This flight or fight response can be adaptive or maladaptive. It’s great when you have to react rapidly to a stimulus. For example, it will serve you well if you have to jump out of the way of an oncoming car or just before you have to make a job-related presentation. However, it isn’t a good fit for ongoing stressful experiences that cause anxiety and from which there is no time for rest and recovery. For example, when you have relentless demands in the workplace or relationship difficulties at home. This chronic stress can negatively impact cognitive functioning, emotion regulation, and physical health.
Being able to manage stress is essential for creating the conditions that foster success, health, and well-being. Unsurprisingly, there are short and long-term strategies for managing your stress levels. Mindfulness can be both, and practicing mindfulness enhances cognitive functioning, improves emotion regulation, increases self-awareness, and promotes relaxation.
As a short-term strategy, we can focus on applying mindfulness in the here and now. One such strategy is to pause briefly and repeatedly throughout the day. Just shifting your attention from whatever is going on to the act of taking a single purposeful breath can make a meaningful contribution to managing stress.
The directions are very simple:
• Focus on taking a single, full breath.
• Observe (notice if you lose focus on that single, full breath).
• Refocus, if needed.
To understand how this pausing works, consider that chronic stress affects the brain in the same way that running too many programs will affect your computer’s performance. After all, the brain is a computer of sorts, and both suffer when overloaded.
Dealing with too many mental tasks, especially when you’re loaded with emotion, decreases the brain’s processing speed and triggers frustration. When you pause, you purposefully concentrate on a brief single task to help clear your mind.
Pausing works best if you practice applying the technique even in the most stressful of conditions. So, you might practice pausing:
• Before answering the phone.
• Walking to the bathroom/to get a coffee.
• While waiting for your computer to boot.
• Before responding to challenging emails.
• Before drinking or eating.
• When you wake up and before you go to sleep.
Mental fitness, just like physical fitness, involves training. Both begin with effort and instruction and both require ongoing practice and perseverance. Both also become easier and more effective as baseline fitness increases.
Three Mindful Breathing Exercises
1. Find a relaxed, comfortable position. You could be seated on a chair or on the floor on a cushion. Keep your back upright, but not too tight. Let your hands rest wherever they’re comfortable. Place your tongue on the roof of your mouth.

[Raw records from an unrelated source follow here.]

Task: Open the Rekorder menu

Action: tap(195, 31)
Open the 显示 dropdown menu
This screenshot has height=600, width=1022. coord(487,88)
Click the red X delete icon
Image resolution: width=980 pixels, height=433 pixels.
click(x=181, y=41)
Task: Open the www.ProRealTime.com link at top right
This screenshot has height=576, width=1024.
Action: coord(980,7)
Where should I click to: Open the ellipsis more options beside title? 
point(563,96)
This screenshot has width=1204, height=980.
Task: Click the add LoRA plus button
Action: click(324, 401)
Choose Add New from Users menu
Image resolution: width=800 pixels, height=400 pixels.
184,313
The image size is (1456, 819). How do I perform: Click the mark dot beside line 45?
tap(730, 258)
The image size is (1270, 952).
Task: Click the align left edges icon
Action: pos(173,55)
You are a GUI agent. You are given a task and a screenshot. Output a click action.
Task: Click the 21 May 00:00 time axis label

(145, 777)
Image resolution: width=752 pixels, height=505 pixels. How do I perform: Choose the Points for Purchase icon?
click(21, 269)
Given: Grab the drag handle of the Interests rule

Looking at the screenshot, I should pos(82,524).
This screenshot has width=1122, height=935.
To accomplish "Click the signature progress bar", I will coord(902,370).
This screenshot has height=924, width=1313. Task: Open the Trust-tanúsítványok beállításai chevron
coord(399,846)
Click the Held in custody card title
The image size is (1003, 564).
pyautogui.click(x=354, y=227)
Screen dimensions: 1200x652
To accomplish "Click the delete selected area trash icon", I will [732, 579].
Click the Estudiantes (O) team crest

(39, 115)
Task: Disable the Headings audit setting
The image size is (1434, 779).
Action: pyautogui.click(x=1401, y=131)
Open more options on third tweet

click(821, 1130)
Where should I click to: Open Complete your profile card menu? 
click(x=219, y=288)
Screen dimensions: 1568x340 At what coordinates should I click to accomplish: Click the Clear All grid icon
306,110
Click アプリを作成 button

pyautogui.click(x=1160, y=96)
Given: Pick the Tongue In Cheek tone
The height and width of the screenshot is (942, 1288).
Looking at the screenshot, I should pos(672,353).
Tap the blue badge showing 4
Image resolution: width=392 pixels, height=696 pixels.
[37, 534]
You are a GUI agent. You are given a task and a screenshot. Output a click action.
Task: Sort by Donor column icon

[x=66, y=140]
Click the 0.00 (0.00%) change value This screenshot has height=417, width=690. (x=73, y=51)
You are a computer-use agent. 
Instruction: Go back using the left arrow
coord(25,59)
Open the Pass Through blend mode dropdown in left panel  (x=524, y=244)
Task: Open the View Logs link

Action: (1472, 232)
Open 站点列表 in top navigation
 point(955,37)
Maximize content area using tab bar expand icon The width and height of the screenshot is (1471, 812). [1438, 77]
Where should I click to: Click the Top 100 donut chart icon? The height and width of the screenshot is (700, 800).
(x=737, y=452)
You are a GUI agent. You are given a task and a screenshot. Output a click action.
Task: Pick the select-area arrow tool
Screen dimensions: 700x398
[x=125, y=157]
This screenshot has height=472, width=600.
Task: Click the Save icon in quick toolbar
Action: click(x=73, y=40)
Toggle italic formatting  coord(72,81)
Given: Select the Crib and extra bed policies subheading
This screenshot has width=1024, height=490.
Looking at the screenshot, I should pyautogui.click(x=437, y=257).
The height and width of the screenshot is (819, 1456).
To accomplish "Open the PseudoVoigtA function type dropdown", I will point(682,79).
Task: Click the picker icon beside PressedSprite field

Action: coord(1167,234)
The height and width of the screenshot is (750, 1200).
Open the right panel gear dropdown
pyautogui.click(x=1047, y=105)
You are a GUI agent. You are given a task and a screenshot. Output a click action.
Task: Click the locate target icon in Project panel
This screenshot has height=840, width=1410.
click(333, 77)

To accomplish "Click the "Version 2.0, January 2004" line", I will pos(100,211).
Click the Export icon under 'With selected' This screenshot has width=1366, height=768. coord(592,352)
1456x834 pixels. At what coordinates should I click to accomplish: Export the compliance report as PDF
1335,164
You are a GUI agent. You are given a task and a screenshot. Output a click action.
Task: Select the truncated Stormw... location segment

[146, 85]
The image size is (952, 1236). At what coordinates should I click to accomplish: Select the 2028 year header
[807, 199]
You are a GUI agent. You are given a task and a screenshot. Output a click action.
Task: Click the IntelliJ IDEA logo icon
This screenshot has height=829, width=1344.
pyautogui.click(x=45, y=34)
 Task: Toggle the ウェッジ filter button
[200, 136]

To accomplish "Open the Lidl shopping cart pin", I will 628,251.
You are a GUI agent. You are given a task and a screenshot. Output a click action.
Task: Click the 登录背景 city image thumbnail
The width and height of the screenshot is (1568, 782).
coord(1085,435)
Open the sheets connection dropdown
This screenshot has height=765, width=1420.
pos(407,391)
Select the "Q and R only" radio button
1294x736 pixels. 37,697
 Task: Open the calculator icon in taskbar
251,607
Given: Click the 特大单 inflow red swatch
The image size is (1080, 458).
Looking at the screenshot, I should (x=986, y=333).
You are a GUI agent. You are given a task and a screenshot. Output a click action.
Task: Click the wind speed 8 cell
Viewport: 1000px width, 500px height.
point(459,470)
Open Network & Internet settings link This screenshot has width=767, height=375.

2. Notice and relax your body. Try to notice the shape of your body, its weight. Allow yourself to relax and become curious about your body seated here – the sensations it experiences, the touch, the connection with the chair or the floor. Relax any areas of tightness or tension. Just breathe.
3. Tune into your breath. Feel the natural flow of breath – in, out. You don’t need to do anything to your breath. Not long, not short, just natural. Notice where you feel your breath in your body. It could be in your abdomen, your chest, your throat, or your nostrils. See if you can feel the sensations of breath, one breath at a time.
4. Be kind to your wandering mind. Now as you do this, you might start to notice that your mind is wandering. If this happens, it’s not a problem. It’s natural. Just notice that your mind has wandered, and then redirect your attention back to your breathing.
5. Stay here for five to seven minutes. Notice your breath, in silence. From time to time, you’ll get lost in thought, then return to your breath.
6. Check in before you check out. After a couple of minutes, once again notice your body, your whole body, seated here. Let yourself relax even more deeply and then offer yourself some appreciation for doing this practice today.
1. Sit in a comfortable position with your spine straight and head inclined slightly forward. Gently shut your eyes and take a couple of deep breaths.
2. Now, let your breath come naturally without trying to influence it. Ideally, it will be quiet and slow, but depth and rhythm may vary.
3. To begin the exercise, count “one” to yourself as you exhale. The next time you exhale, count “two,” and so on up to “ten.” Then begin a new cycle, counting “one” on the next exhale.
4. Do this for ten minutes.
Never count higher than “ten,” and count only when you breathe out. You’ll know that your attention has wandered when you find yourself up to “twelve,” “fourteen,” or “sixteen.”
1. Sit with your back straight. Place the tip of your tongue against the ridge of tissue just behind your upper front teeth, and keep it there throughout the entire exercise.
2. Exhale completely through your mouth, making a whoosh sound.
3. Close your mouth and inhale quietly through your nose while counting to four in your head.
4. Hold your breath for a count of seven.
5. Exhale completely through your mouth, making a whoosh sound to the count of eight. This is one breath, now inhale again and repeat the cycle three more times for a total of four breaths.